(Beginning of Data provided)

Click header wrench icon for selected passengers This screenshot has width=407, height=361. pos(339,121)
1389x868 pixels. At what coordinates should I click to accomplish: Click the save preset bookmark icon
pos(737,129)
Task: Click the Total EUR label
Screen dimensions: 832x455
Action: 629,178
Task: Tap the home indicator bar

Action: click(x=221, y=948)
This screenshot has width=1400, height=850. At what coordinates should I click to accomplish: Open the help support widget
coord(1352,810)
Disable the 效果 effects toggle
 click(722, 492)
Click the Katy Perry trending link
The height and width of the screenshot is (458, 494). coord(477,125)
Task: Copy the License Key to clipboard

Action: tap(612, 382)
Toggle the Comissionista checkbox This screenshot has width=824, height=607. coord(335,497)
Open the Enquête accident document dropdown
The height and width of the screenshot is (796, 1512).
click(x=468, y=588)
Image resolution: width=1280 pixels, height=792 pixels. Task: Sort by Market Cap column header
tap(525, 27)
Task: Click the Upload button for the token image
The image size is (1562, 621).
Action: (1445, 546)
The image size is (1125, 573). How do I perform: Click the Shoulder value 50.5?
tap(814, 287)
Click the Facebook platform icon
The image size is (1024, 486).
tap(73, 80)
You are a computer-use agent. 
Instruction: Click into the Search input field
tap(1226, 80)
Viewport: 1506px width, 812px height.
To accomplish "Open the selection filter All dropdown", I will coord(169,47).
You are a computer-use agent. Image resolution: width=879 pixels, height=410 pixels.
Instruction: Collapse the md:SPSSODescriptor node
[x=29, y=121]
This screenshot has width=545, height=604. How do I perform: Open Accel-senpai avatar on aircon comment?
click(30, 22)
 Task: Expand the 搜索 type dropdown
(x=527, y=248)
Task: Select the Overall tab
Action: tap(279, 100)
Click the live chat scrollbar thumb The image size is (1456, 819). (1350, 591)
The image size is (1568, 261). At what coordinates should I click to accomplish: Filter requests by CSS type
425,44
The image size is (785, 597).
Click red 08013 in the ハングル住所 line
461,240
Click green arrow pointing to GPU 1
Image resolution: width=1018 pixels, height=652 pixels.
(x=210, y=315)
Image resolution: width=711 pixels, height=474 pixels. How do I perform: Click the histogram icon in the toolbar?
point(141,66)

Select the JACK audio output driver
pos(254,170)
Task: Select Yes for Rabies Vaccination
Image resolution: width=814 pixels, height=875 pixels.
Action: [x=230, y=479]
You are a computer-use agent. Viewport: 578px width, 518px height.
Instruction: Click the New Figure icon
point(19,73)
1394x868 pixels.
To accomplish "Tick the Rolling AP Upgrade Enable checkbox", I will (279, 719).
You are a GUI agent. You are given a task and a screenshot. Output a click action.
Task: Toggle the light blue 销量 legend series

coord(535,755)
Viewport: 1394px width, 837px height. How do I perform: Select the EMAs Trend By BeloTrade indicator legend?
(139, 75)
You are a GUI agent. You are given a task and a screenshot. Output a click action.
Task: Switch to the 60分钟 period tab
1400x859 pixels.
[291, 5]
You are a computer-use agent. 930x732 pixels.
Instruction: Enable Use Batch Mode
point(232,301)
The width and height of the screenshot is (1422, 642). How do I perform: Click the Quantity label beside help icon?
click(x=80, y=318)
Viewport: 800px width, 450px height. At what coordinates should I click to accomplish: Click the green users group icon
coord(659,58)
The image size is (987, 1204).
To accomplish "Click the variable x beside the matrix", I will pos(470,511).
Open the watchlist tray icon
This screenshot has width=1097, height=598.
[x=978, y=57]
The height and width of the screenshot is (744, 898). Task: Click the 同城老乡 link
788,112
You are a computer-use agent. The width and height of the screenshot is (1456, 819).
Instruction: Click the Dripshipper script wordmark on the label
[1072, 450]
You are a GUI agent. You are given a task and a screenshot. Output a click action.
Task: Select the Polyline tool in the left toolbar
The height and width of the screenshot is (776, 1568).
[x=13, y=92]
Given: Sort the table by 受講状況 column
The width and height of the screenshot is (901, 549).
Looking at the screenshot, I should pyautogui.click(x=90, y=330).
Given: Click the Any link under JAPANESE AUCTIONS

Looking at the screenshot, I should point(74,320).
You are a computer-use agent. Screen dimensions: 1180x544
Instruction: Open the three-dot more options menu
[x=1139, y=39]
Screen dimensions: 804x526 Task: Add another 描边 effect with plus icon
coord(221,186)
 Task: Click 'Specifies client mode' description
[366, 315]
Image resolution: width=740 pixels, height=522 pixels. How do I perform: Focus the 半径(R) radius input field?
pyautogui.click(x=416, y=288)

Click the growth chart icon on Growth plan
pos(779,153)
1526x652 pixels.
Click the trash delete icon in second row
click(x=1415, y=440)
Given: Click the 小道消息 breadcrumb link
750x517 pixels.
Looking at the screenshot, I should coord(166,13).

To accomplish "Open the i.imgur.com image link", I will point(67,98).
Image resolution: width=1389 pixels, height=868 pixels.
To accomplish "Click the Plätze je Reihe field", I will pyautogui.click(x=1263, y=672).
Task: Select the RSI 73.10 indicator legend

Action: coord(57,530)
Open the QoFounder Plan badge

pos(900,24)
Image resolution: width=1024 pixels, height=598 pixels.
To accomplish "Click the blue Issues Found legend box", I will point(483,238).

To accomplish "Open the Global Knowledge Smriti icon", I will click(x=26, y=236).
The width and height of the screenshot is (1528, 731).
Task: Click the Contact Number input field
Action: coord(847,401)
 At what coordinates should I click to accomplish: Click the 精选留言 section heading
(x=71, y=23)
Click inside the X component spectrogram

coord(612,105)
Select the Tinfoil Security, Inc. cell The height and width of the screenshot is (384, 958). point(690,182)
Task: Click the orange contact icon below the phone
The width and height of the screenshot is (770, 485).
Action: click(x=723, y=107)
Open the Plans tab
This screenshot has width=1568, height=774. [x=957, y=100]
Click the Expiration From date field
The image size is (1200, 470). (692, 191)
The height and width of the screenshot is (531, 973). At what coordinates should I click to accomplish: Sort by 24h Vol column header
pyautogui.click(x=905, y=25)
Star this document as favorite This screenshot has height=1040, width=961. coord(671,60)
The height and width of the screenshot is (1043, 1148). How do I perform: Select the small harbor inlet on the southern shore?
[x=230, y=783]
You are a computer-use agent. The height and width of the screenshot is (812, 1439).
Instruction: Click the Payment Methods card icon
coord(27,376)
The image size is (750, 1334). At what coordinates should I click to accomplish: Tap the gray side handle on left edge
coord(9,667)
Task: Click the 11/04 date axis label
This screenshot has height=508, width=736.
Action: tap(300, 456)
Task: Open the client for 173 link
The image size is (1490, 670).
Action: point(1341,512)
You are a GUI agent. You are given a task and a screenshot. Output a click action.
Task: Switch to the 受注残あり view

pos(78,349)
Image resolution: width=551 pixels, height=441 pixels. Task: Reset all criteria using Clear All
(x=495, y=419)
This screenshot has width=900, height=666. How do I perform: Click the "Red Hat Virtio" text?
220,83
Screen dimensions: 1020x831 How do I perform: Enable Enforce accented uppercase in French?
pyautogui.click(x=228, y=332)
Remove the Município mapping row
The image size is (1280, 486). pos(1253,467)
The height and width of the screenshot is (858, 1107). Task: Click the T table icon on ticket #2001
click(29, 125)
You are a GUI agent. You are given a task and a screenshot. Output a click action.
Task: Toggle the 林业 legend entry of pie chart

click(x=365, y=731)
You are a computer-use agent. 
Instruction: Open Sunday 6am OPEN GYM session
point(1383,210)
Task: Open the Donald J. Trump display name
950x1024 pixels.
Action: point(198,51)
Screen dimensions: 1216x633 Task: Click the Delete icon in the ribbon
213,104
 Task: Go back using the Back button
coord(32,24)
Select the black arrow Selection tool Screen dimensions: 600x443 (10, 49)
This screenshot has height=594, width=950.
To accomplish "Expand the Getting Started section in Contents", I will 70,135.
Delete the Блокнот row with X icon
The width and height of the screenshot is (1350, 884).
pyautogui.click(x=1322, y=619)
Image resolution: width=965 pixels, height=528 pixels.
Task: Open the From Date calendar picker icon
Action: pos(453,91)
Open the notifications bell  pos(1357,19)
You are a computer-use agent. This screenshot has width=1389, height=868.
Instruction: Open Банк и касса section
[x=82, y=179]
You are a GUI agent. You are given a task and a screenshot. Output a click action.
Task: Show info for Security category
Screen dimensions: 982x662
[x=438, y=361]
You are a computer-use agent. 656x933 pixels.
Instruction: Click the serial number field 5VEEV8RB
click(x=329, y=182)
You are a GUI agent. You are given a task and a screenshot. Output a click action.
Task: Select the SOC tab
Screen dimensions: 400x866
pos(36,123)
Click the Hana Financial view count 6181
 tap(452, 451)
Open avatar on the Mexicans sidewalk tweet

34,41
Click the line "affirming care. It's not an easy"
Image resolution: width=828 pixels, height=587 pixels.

(End of Data provided)

The problem =
Locate the word "computer" in the records above, and return each line that has it.

Output for this task =
You are a computer-use agent. 
You are a computer-use agent. Image resolution: width=879 pixels, height=410 pixels.
You are a computer-use agent. Viewport: 578px width, 518px height.
You are a computer-use agent. 930x732 pixels.
You are a computer-use agent. The width and height of the screenshot is (1456, 819).
You are a computer-use agent. Screen dimensions: 1180x544
You are a computer-use agent. The height and width of the screenshot is (812, 1439).
You are a computer-use agent. 
You are a computer-use agent. This screenshot has width=1389, height=868.
You are a computer-use agent. 656x933 pixels.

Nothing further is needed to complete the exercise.